Wladimir Putin ist ein Machtmensch, dessen Weltbild sich aus vielen obskuren Quellen speist.

Alexei Druzhinin / AP

Ist Putin verrückt? Die Antwort lautet: nein. Zwar scheint sein eigenmächtiges und verblendetes Vorgehen allen Grundsätzen des gesunden Menschenverstandes zu widersprechen, gleichzeitig handelt er aber innerhalb seiner grossrussischen Ideologie kohärent und folgerichtig. Putin bewegt sich in einer Denktradition, die bis ins 15. Jahrhundert zurückreicht und in verschiedenen historischen Kontexten einen undemokratischen und wertkonservativen Staat gefeiert hat. Ideengeschichtlich gesehen ist Putin ein Eklektiker. Er nimmt Theorieangebote auf, wo er sie findet, und integriert sie in seine wahnhafte Vision eines grossrussischen Imperiums, das über eine tausendjährige Staatlichkeit verfügt.

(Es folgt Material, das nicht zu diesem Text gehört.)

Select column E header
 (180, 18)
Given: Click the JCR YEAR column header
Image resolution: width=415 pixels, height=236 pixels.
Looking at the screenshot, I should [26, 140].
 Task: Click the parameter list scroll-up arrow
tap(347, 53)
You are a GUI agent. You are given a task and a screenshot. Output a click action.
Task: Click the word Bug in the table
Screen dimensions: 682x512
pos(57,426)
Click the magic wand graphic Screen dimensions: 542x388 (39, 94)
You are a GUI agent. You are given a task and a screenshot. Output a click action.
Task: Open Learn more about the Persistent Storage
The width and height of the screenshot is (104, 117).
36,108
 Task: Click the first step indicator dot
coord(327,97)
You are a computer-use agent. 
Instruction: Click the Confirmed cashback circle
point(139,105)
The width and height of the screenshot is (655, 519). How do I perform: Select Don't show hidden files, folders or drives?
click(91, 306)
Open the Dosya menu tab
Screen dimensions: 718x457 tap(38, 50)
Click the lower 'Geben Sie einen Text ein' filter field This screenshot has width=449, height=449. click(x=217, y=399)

Geschichte gehört in Putins Russland nicht zur Vergangenheit, sondern ist Teil der Gegenwart. 2016 wurde in Orjol ein Denkmal für Iwan den Schrecklichen errichtet. Bei der Einweihung bezeichnete der Rektor der Moskauer Staatsuniversität den blutigen Tyrannen als «Symbol der russischen Staatlichkeit», seine Herrschaftszeit werde «mit goldenen Buchstaben in die Geschichte unseres Vaterlandes» eingeschrieben. Die seltsame Wahl für das Denkmal geht auf die Herrschaftsideologie des grausamen Zaren zurück, die auch für das System Putin relevant ist.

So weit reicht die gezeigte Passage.